● RECORDS SUPPLIED
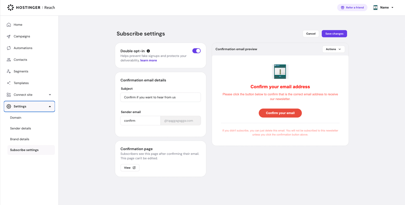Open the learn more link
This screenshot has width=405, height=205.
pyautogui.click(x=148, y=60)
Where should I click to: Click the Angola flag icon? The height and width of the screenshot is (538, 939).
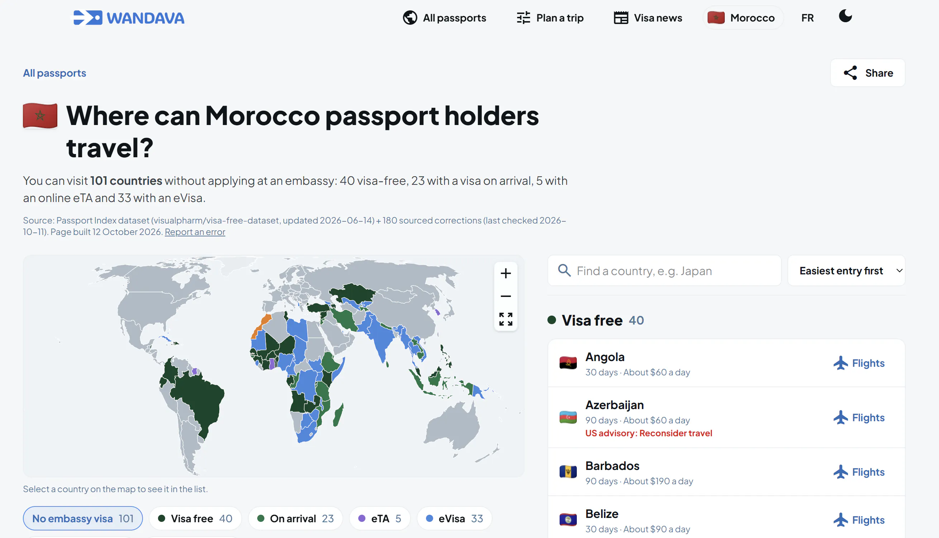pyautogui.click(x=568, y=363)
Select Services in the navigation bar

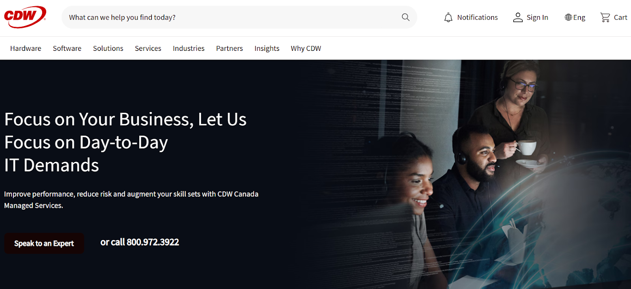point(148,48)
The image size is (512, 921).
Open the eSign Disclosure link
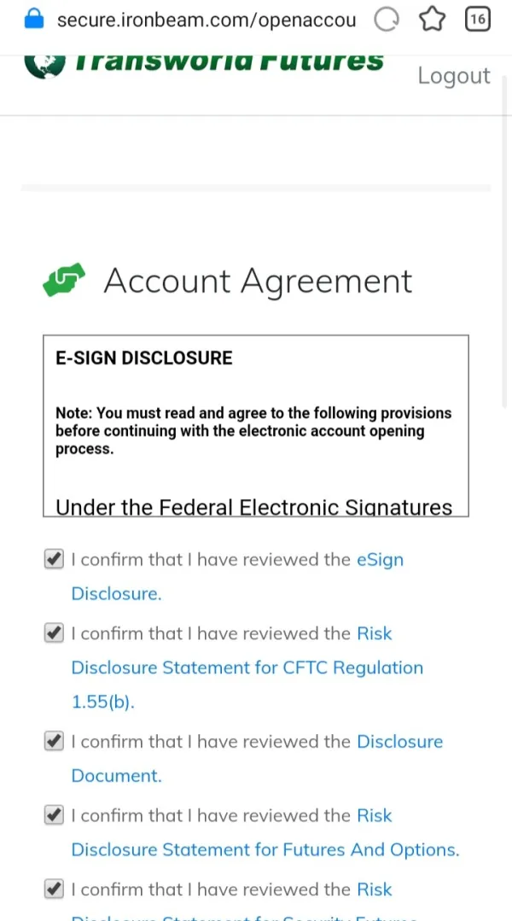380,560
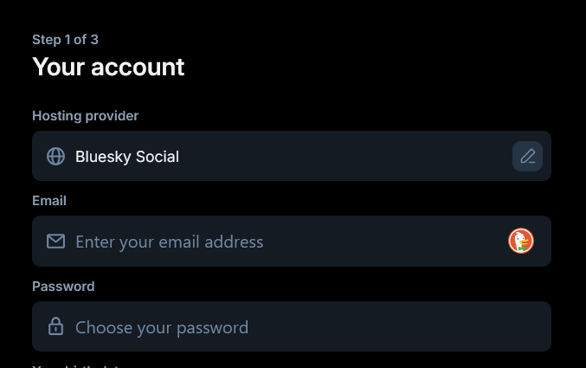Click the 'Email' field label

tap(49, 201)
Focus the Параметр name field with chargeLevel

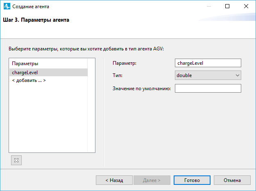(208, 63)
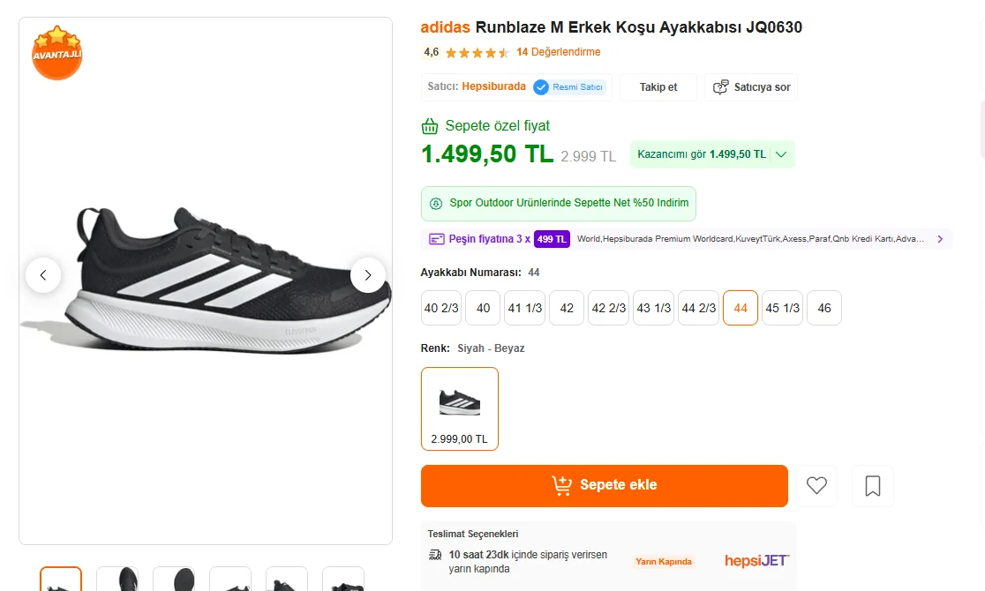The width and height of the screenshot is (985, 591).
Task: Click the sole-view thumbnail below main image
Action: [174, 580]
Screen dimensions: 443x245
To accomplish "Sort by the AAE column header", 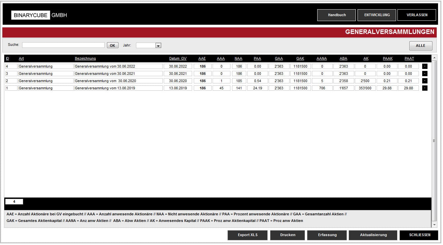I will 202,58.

...

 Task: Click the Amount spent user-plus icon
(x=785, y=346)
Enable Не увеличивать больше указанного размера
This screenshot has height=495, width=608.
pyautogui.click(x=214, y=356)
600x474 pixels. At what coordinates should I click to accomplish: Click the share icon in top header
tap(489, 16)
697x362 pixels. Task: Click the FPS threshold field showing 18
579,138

● OBJECTIVE
Write out the records verbatim, starting at the line that contains "Open the learn more link" and ending at the line that contains "point(148,48)", with both of those lines included. Leave the pictures out of your answer.

● WRITTEN REPLY
Open the learn more link
This screenshot has width=405, height=205.
pyautogui.click(x=148, y=60)
Where should I click to: Click the Angola flag icon? The height and width of the screenshot is (538, 939).
pyautogui.click(x=568, y=363)
Select Services in the navigation bar

point(148,48)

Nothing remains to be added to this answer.